Sunday, December 02, 2007

Business as Usual.

After reading a few papers on the ongoing debates, and notably how Hillary Clinton has gone from "sure-thing" to "maybe-not," I kept thinking about statements that I've said previously. Namely, I do not think politics is very important. In fact, I think politics is basically a game that the masses play to keep themselves entertained while truly great people do thing behind the scenes.

Stay with me here, try and name five grate politicians. Hell, name ONE great politician from the last one hundred years. Name a politicians who changed things. Name a politician who made things much better. Name a politician who changed the way the world works. You can't say Teddy, he was over 100 years ago. FDR doesn't count because he didn't change the world, he more or less fixed a bunch of problems caused by OTHER politicians. If you even think about saying Reagan I'll slap you.

Now try and name five great scientists. Architects. Artists. Writers. People who have a constant, lasting impact on the way we live our lives. You could fill volumes with these great men and women. I have said many times that I consider politics to have a single, critical role. Politics exists as a steward of freedom. Nothing more. I know, I know. I sound like some jack-off libertarian.

Well, alright, I sorta' am. Still, never has great change, when attempted through politics, succeeded. It always starts, is advanced, or finishes with great private people. Politics exists to make sure the masses don't get in the way of these advances because the masses are stupid. If the masses had their way, we'd likely still be burning witches and whatnot. The masses are usually terrified of great advancement and would try to suppress freedom to make sure they don't happen.

Government and politics should be singularly concerned with freedom and actions that have an impact on it. It should openly recognize its own unimportance and use that as a springboard for discussion on the things of great importance that can be facilitated with good politics. Sadly, as I mentioned, politics serves the double purpose of giving the masses something to do and talk about. Or I should say, about which to talk. And of course, this means any politician who actually tries and express his action's unimportance will never get elected.

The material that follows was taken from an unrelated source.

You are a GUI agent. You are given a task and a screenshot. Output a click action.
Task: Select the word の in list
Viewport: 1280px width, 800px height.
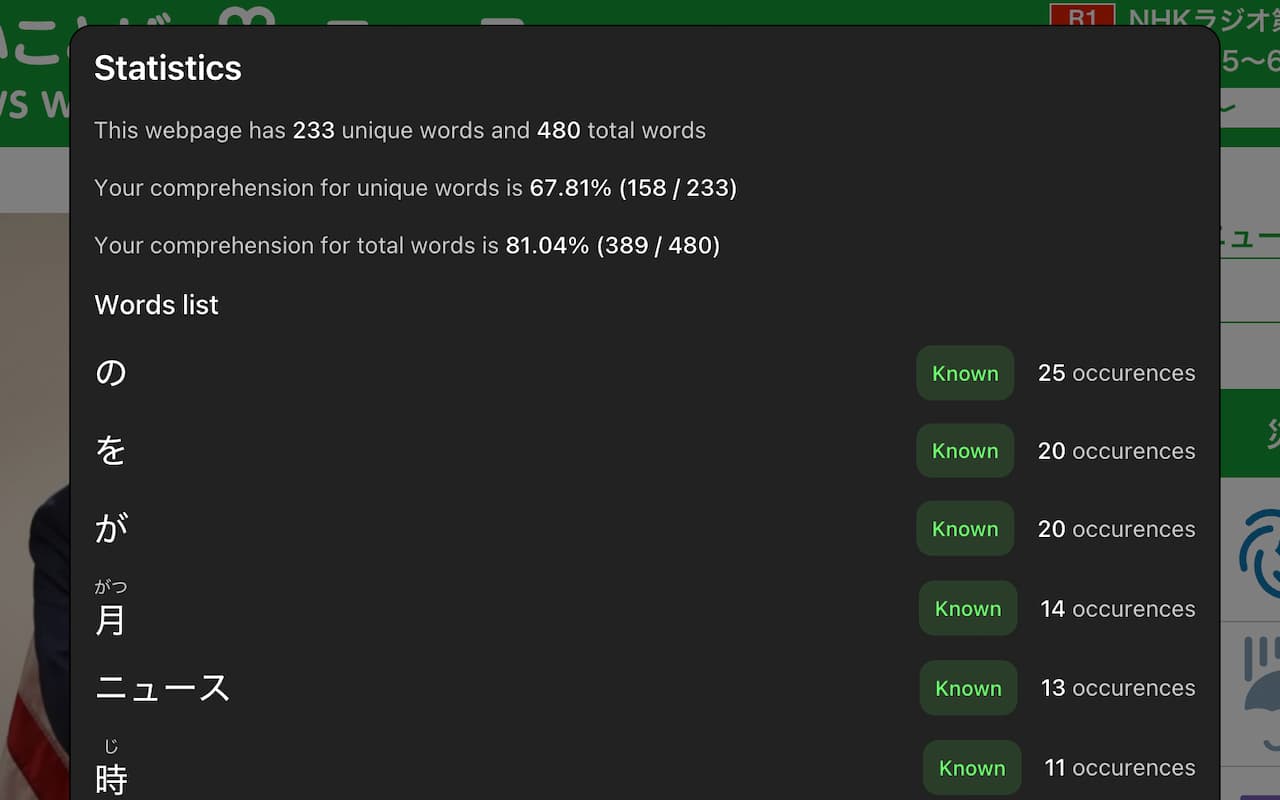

I feel that I haven't made my case enough, so look at recent history and the things which are discussed in politics. Discussed with great fervor I might add. They are, semantically, identical to events that happened twenty, thirty, seventy years ago. It's the same damned words being said by different people. Politics NEVER learns from the past and is doomed to forever repeat it; drug war anyone?! The History Channel ran an interesting series of between-breaks shorts that recited a quote that sounded as though it was being said by someone today, and revealed after a few seconds that it had been said by someone some absurd length of time ago. It was then I realized that the Iraq War is Vietnam all over again, when it became impossible to differentiate the quotes. Same nonsense, over, and over, and over.

I mentioned that politics should only ever concentrate on freedom, and I think that's true. In an ideal world, or I should say a progressive world, that could be different. For example, nationalized health care. Politics should concern itself EXCLUSIVELY with the ways freedom is affected by such a system. For example, we lose the freedom to spend the money that would go to increased taxes, but we GAIN the freedom of never having to worry if we could afford a doctor or not. The job of politics is not to worry about the system, since that is scientific. Something like that could be reduced to cold, hard numbers and statistics. Systems are mechanical, freedom is not. It's biological and flexible. It can not be reduced to numbers. Would the freedom of universal health care trump the loss of the freedom to spend our money?

That is a political question. Politics should answer that question and, after deciding one way or the other, turn the entire affair over to the Mentats, or something, and have a solution. Politics should perfectly define the problem and not try to come up with a solution. Since it is easy to grind out mathematical answers to perfectly defined problems. Our forefathers obsession with freedom was well-founded. It's an obsession that's dearly needed today.